Part of the reason for this is to drop a comment hack abusing comments for something they're not in favor of a proper css extending syntax. But additionally this has the advantage of properly supporting some of css' advanced features such as this:

.foo {
  background-image: -mw-file('Background.jpg'), -mw-embed( url(images/icon.gif) );

This bit of css includes a background with two images. Something defined by css3-background and already implemented by practically every modern browser (IE9+, and for every browser every version reasonable to expect to be used). In this case we want the icon to be embedded but don't want the large .jpg to be embedded into the stylesheet. Using the -mw-embed syntax instead of /* @embed */ allows us to have only the icon embedded.

We would likely migrate the embedding code from our minification code into our css parsing code. We would likely want to do this so that -mw-file+-mw-embed combinations can be efficiently implemented in a location that understands both the url of the file as well as the real non-hack way to fetch the content.


calc() is defined by css3-values it allows units to be defined by mathmatical expression. calc()'s real power is the ability to do things like calc( 100% + 1px ) which are impossible to do outside the browser. However calc() can also be useful with simple expressions for example when you want to set a width of 500px minus the border width of 1px on two sides. Instead of calculating this yourself and writing width: 498px; you could just write width: calc(500px - 1px * 2); and have it calculated. This may be important if you are using that same value of 500px all over your code in multiple spots referring to the same thing. If you later decide to use a different size you only have to change the 500px value to the new size everywhere instead of being forced to recalculate the value of every css property.

The plan here is to have ResourceLoader pre-process any simple calculation that can be done beforehand outside of the browser so that we are able to use calc() at least to write css based on what we intend intend of writing what is essentially compiled output. (If we introduce variables this will also be inevitably requested.)


If you have an idea for another piece of syntax to add please start a discussion on the talkpage. Please note that our intention here is to extend css, not to create another language like sass or less. Hence any syntax must be based on css and the things it allows within it's error correcting syntax.

Parsing notes[edit]

  • We should try to work in understanding of css hacks instead of choking on them or simply ignoring them.
    • Tricks like * at the start of rules should be taken into account. On the data side we should properly parse *background-color: red; as a property with name "background-color" and value "red" grouped with an annotation { hack: "*-hack", target: { browser: "IE", version: { upto: 7 } } since the * hack only works in IE up to and including IE7.
      • Parsing css this way will allow us to handle custom features such as -mw-file() or other completely custom css properties and support them even within css hacks.
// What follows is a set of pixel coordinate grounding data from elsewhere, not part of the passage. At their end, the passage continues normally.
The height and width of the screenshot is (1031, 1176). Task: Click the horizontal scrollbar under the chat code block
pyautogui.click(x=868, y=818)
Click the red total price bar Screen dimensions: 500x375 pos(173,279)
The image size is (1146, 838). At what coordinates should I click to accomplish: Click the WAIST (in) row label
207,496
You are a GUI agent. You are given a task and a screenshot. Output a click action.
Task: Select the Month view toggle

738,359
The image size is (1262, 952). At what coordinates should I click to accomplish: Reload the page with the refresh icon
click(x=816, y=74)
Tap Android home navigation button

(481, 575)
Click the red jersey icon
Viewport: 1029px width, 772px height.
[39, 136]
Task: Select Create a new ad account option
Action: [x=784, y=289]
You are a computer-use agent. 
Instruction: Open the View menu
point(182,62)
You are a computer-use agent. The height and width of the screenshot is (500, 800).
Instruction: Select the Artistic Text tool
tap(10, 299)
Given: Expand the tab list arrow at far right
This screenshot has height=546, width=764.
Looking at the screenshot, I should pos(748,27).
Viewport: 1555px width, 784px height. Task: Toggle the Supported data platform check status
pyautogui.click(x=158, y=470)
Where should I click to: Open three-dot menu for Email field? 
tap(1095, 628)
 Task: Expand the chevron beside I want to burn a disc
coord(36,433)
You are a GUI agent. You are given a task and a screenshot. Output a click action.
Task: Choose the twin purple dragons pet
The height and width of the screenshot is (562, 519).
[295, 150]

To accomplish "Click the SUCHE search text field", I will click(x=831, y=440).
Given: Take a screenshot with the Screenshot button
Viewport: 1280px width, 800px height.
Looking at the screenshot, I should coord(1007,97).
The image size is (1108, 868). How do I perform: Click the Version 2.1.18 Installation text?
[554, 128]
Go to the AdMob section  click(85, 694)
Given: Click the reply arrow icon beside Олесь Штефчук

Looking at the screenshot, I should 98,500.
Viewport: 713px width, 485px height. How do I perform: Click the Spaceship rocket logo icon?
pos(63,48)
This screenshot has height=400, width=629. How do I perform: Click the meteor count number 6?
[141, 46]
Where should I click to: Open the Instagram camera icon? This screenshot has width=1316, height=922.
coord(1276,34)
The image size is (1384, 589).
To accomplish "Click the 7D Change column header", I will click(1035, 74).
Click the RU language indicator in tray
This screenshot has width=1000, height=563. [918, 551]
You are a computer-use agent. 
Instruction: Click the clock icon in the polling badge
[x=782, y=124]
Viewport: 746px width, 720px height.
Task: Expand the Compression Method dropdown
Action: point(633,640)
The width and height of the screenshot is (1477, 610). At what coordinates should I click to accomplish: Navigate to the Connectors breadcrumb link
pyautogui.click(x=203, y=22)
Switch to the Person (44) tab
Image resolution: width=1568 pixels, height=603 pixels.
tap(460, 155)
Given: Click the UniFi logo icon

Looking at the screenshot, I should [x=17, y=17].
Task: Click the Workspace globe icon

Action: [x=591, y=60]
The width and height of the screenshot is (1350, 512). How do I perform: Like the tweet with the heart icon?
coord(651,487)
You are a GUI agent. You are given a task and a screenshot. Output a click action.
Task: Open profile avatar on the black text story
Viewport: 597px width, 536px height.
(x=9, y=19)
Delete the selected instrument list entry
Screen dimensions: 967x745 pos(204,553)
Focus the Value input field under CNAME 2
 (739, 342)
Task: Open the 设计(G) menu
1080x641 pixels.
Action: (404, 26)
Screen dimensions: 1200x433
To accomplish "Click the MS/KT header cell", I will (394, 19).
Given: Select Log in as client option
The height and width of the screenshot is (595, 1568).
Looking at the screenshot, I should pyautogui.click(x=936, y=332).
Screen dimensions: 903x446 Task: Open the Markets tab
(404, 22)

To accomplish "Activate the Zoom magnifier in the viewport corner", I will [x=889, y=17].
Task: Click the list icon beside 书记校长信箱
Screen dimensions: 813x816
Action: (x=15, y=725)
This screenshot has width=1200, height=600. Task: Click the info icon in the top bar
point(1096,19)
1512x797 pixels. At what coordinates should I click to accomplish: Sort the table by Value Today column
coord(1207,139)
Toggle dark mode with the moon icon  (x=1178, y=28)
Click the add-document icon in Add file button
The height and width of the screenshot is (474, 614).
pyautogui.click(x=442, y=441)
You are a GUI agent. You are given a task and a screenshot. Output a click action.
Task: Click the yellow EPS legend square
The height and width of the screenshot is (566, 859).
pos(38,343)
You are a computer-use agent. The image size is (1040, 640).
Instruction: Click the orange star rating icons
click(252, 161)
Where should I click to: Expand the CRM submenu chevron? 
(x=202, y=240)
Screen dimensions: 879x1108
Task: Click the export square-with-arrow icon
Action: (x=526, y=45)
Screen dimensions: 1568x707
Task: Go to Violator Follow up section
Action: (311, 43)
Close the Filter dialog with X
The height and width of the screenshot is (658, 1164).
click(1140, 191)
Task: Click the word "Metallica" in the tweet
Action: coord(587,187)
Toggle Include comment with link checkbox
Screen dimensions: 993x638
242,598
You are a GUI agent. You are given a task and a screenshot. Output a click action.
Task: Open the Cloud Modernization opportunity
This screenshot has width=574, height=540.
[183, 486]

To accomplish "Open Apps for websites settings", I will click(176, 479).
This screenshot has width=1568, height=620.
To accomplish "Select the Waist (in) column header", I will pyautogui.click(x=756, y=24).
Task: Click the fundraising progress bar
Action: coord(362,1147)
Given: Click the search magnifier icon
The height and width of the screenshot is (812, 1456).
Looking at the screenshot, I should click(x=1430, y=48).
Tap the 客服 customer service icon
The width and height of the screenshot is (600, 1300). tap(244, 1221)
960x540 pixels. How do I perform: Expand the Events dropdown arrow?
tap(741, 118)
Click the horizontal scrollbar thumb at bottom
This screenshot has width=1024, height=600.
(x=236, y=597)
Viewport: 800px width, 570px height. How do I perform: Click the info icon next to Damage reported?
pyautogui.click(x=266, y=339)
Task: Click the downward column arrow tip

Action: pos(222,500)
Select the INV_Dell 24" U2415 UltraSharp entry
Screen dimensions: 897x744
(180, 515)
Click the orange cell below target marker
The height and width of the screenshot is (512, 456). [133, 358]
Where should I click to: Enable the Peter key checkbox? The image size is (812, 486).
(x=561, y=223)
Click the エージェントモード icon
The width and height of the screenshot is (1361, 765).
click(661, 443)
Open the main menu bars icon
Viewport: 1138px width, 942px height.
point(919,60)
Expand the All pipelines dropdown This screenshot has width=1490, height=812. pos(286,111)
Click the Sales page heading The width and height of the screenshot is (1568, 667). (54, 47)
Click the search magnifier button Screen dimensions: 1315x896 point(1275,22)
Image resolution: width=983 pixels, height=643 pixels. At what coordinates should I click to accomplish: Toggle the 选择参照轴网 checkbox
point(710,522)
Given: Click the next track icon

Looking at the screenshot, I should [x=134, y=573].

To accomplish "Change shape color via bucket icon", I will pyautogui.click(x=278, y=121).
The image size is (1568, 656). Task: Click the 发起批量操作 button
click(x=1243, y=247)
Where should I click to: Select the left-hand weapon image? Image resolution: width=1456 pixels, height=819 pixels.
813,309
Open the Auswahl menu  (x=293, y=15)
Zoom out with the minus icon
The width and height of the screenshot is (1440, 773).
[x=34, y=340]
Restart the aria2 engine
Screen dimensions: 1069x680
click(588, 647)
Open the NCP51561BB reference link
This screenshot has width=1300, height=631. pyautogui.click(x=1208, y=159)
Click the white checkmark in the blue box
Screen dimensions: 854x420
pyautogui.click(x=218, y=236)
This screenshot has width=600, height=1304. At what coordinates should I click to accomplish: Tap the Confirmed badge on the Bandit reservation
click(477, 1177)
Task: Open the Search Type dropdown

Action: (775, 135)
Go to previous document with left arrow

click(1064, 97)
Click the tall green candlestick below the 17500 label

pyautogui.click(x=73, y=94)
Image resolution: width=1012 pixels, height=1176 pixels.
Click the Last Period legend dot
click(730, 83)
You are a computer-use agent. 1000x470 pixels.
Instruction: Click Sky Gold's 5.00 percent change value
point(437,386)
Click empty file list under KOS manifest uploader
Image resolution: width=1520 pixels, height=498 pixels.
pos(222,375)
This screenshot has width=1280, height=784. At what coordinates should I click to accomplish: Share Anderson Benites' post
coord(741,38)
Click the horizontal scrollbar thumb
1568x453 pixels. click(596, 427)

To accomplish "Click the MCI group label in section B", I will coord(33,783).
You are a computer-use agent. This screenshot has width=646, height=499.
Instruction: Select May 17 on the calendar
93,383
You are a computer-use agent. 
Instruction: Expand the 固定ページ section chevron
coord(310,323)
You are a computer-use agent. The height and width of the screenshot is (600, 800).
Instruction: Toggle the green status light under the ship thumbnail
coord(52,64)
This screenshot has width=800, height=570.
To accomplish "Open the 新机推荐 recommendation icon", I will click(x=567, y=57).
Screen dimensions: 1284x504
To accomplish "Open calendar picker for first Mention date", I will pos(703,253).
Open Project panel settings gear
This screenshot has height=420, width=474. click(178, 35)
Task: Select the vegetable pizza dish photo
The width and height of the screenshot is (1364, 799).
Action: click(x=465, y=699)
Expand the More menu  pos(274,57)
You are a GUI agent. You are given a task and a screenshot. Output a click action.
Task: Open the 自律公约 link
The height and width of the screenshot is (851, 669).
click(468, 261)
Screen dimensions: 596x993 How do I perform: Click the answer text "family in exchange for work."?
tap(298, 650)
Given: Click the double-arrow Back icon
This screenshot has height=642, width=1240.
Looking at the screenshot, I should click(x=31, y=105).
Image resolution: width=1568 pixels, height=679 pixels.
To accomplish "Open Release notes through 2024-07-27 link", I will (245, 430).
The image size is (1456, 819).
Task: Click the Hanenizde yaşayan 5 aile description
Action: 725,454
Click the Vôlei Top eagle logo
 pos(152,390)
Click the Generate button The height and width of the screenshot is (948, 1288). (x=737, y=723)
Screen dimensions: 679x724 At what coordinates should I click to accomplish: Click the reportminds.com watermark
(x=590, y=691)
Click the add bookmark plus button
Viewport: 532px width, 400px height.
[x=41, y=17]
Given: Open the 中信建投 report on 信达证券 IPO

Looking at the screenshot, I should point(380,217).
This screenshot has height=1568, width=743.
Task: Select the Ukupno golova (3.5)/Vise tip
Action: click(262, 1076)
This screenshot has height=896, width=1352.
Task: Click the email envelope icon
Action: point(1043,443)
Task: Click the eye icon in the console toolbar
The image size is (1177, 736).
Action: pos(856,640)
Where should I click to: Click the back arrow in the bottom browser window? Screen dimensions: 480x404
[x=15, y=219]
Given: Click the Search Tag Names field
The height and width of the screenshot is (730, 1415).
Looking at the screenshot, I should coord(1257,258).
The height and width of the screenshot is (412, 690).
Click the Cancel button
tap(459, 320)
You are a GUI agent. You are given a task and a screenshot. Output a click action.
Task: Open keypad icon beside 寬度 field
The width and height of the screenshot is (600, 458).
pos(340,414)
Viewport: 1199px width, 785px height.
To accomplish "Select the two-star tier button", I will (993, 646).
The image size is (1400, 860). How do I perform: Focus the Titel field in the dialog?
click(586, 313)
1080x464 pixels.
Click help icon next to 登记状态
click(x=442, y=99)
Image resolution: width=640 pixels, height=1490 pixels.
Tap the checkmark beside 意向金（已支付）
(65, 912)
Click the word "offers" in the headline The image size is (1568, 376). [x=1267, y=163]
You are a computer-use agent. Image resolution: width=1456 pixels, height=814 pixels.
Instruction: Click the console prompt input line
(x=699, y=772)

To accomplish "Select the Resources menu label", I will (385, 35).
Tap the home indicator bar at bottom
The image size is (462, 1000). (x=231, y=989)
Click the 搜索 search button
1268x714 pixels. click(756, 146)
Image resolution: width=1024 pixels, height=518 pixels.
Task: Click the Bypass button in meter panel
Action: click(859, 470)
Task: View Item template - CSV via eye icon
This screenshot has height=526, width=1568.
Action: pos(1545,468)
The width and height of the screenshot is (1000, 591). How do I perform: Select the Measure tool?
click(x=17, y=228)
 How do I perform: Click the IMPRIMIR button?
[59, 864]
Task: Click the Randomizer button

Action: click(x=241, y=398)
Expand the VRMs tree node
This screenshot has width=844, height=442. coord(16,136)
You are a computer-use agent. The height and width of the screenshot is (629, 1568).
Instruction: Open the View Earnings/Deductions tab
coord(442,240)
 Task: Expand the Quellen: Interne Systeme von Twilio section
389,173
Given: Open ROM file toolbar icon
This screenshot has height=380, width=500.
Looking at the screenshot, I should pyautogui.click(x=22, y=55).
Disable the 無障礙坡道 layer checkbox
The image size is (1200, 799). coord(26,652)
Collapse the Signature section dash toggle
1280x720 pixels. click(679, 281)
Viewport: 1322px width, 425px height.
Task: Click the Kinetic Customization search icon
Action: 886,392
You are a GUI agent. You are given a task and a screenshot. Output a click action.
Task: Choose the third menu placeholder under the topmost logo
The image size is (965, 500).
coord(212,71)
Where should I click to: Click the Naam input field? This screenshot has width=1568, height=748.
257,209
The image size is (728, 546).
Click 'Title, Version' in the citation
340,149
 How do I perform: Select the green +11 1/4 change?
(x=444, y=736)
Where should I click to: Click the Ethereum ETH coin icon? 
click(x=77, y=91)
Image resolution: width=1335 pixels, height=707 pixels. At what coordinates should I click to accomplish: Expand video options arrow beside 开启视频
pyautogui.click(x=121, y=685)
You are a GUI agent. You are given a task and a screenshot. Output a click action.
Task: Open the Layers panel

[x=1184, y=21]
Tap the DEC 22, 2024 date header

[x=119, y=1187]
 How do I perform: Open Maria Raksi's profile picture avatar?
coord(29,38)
At the same time the target: and understanding of the behavior of css hacks will additionally allow us to avoid additional css. (For example say -mw-test is a custom property that expands to -moz-test and -ms-test, -ms-test, and -ms-test2 and -ms-test is supported by IE up to IE7 while IE8 supports -ms-test2. If we found *-mw-test: foo; we could expand this to -ms-test: foo; because we understand that it is a -mw-test rule but it has the *-hack applied to it and hence only applies to IE7. Because Gecko wouldn't parse it we'd skip the -moz- rule, and because we know that IE8 also won't parse it we can skip the -ms-test2.)